TASK TO CARRY OUT — Once you find the line that contains "仓库存储移动 (239, 1779)", write out that line and every line after it to the end of the records, exactly and with nothing else.

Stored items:
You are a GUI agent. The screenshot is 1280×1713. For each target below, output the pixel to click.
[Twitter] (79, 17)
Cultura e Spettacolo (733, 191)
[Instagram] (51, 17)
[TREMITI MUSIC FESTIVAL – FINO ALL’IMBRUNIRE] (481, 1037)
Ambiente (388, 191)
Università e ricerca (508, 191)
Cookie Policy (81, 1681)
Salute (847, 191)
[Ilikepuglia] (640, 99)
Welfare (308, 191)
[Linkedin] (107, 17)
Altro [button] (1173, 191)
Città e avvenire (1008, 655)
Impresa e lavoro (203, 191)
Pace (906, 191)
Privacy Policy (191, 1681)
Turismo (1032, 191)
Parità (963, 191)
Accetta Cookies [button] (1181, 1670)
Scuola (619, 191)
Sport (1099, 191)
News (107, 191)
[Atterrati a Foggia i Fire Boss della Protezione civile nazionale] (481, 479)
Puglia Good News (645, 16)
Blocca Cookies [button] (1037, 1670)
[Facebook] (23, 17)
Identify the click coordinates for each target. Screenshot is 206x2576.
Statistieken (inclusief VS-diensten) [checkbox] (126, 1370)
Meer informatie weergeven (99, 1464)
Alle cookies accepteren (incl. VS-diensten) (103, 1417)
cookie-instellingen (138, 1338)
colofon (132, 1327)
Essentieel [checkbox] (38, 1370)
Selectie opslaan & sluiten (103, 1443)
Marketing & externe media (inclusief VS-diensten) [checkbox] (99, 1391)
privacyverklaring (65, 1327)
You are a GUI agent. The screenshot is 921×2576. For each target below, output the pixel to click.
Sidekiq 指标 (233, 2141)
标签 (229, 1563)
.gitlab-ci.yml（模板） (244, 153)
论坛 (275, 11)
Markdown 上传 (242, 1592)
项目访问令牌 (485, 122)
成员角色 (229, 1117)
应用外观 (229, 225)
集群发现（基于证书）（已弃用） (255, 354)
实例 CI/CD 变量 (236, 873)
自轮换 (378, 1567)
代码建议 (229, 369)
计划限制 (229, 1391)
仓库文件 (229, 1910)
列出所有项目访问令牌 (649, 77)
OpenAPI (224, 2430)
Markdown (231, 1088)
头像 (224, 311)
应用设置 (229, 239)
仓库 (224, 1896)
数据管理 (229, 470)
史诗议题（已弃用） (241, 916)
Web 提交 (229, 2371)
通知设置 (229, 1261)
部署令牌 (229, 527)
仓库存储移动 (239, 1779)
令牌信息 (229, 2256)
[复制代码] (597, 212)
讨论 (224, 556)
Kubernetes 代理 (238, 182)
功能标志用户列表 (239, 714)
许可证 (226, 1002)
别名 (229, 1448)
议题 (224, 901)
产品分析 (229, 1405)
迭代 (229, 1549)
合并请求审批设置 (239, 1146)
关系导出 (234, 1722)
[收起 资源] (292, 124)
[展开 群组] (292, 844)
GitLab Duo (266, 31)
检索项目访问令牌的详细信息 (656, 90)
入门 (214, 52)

TASK SOLUTION —
仓库存储移动 (239, 1779)
令牌信息 (229, 2256)
[复制代码] (597, 212)
讨论 (224, 556)
Kubernetes 代理 (238, 182)
功能标志用户列表 (239, 714)
许可证 (226, 1002)
别名 (229, 1448)
议题 (224, 901)
产品分析 (229, 1405)
迭代 (229, 1549)
合并请求审批设置 (239, 1146)
关系导出 (234, 1722)
[收起 资源] (292, 124)
[展开 群组] (292, 844)
GitLab Duo (266, 31)
检索项目访问令牌的详细信息 (656, 90)
入门 (214, 52)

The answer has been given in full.